My dad is a meat man. Not only is he a meat man, he’s a grill man. More than anything, he’s a steak man. He grills steaks out about four times a week, on an average, sometimes more, sometimes less, but if it’s less, then he’s usually grilling some other form of meat (sausage, quail, chicken) in its place. He eats pasta and enjoys it enough, but his first taste of gnocchi (which I of course love, coming from dough) was a dish I had ordered at a restaurant, and he hated it. He called them “little dough balls.” He couldn’t pronounce the word correctly, and instead has since referred to them by this title.
That was about five years ago, and in that time I have gone to cooking school in Italy and came home to make him goat cheese gnocchi, which he actually enjoyed, and I, of course, ate them like candy. There’s something about the doughyness of gnocchi, I am a pasta-addict, but gnocchi go the extra mile and combine pasta with a hint of a thick, plump bread. It’s fun to bite through a piece of tender gnocchi, thicker than pasta but still retaining a similar taste.
So I began to brainstorm again, thinking of shades of white, and again asked for some help from Dan (as much as I love to cook, and bake, and make and mix and stir things, I’m simply no good at throwing random ingredients together and coming up with something brilliant. I like to stick to my recipes, sometimes adding a little more vanilla than called for, but I need something concrete to follow). For the gnocchi I strayed. I would go out on a limb (while Dan held onto me, of course), and we came up with orange and almond gnocchi.
45 g ground almonds
3-4 tablespoons powdered sugar (I kept adding this to the mixing bowl and it’s so light the scale didn’t register at all, hence the tablespoons instead of grams)

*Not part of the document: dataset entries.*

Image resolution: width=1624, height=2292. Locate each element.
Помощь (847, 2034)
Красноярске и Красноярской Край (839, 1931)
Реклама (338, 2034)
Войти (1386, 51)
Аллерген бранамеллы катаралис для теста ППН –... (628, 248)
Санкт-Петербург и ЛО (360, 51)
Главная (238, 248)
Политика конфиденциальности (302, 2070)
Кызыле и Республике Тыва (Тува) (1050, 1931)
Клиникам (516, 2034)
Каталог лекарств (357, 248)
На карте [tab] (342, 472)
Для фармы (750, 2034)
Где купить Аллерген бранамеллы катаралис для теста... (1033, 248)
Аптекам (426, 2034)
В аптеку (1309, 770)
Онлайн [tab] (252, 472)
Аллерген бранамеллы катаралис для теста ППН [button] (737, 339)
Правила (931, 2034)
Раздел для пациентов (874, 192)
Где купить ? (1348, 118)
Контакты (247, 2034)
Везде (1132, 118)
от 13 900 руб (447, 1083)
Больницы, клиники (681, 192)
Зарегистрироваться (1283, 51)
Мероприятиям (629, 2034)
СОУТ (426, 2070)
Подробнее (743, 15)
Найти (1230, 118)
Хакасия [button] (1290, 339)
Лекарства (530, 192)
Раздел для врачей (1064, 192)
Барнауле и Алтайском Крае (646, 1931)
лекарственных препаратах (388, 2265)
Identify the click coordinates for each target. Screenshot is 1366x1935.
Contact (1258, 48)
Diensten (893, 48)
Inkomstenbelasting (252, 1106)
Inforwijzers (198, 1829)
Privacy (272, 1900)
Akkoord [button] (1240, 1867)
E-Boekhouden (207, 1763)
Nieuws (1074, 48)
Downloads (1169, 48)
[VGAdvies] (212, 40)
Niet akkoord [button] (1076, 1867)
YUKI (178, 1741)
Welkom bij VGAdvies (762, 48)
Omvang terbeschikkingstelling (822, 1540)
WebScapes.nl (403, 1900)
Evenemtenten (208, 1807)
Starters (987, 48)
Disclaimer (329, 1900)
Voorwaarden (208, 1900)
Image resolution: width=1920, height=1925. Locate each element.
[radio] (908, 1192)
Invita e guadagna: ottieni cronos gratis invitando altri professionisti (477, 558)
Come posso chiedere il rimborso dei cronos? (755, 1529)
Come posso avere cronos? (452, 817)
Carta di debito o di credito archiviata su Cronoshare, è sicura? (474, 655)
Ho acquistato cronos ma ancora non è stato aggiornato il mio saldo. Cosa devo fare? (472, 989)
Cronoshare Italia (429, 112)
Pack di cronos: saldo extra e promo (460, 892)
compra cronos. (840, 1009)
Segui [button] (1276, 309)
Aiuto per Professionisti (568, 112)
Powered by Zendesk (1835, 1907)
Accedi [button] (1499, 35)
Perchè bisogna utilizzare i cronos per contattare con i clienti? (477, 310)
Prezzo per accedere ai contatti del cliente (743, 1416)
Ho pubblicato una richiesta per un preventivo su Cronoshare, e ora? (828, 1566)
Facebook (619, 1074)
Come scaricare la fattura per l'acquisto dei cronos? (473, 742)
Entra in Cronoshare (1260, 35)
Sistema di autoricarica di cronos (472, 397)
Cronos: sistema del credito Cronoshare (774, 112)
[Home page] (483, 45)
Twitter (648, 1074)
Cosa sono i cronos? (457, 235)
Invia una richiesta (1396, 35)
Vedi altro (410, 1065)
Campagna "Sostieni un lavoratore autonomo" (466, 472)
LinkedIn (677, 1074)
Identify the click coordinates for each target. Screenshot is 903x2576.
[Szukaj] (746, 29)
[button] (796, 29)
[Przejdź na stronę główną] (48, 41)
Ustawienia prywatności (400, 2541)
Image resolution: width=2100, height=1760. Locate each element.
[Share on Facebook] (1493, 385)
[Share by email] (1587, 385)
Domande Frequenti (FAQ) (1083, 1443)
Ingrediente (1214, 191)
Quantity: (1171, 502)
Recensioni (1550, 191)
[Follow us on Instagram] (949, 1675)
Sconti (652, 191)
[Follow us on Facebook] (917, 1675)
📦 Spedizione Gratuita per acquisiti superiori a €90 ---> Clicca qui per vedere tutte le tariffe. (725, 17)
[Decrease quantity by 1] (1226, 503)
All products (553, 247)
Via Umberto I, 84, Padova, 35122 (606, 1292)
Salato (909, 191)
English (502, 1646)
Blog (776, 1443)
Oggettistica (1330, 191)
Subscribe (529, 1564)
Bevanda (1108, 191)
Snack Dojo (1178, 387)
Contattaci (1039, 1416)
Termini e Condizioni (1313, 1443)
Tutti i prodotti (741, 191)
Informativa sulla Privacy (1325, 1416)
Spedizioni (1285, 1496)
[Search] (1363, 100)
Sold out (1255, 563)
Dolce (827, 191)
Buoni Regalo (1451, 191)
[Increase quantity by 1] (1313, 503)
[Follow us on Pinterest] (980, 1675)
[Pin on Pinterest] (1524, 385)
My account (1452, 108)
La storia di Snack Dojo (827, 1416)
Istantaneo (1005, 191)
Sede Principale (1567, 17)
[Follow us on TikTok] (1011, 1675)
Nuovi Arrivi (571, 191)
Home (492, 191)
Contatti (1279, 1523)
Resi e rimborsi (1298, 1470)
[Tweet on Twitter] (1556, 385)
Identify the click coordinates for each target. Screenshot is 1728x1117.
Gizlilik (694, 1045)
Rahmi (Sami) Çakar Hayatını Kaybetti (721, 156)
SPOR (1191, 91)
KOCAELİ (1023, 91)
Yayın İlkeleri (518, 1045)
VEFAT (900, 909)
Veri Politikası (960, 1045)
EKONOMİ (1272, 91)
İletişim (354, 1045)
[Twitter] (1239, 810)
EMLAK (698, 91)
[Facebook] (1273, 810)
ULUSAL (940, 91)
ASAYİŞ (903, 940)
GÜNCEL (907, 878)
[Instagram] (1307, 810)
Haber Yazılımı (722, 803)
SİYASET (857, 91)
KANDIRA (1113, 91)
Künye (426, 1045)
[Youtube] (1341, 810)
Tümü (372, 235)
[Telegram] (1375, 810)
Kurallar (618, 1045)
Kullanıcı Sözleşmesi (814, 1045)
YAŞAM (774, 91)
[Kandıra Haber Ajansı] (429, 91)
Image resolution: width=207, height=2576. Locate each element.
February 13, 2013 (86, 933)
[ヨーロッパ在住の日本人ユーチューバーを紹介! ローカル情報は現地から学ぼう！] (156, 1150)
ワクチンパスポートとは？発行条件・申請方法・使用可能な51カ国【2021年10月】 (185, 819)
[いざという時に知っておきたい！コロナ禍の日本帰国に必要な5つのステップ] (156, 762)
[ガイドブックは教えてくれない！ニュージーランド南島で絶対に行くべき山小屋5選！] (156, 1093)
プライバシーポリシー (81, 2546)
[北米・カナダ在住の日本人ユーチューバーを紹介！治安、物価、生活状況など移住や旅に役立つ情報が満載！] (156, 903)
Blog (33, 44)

zest from at least half a large orange
liberal pinch of salt
20-25 g flour and extra for rolling
large pat of butter
a few glugs of Amaretto
juice from half an orange
First, I bought a container of ricotta that was 250 grams, used a little to test the gnocchi, and found that it was too runny, so following other recipes I’d looked over (see, I need that direction), I drained what was left by pouring it into a fine-mesh sieve on top of a larger bowl, which I then covered with Saran wrap and stuck in the fridge overnight. When I measured it out, it was 170 grams. Put it in a mixing bowl and add the ground almonds. Mix together, then put in the powdered sugar, depending on how sweet you want it, 3 or 4 tablespoons. Stick your finger in there and make sure it tastes good. Mix in the zest and a large pinch of salt (Dan says this really brings out the almond flavor), and finally mix in the flour. I say 20-25 grams because it depends on the consistency, you want them to be soft, but not too gooey you can’t roll them. (Some people hesitate to put lots of flour in their gnocchi, which I did at first and then ended up with some mushy gnocchi which ended up falling apart. If you’re one of those people that doesn’t like floury gnocchi, you can add a little more ground almonds and a little less flour). Finally, on a floured surface (marble, parchment, something flat and smooth) take the dough and roll out into a log under your hands. You’ll probably have to take it in sections because as you roll, it becomes longer and hard to deal with big pieces. Roll to about the circumference of your thumb, and then taking a knife cut into little one-inch pieces.
Note: The finished product, as you can see, is not exactly white, but I guess that falls under the theme Shades of White. I was thinking of taking a picture of my actual whites (ricotta, ground almonds, flour, powdered sugar, salt) but I thought better of it and I'm sure yall all appreciate it more that I didn't. So my Orange and Almond Gnocchi is a lovely orangey shade of white. And thanks to Dan for being a taste-tester, although he borders on salt-obsessed and eats a whole plate of gnocchi before giving you his opinion.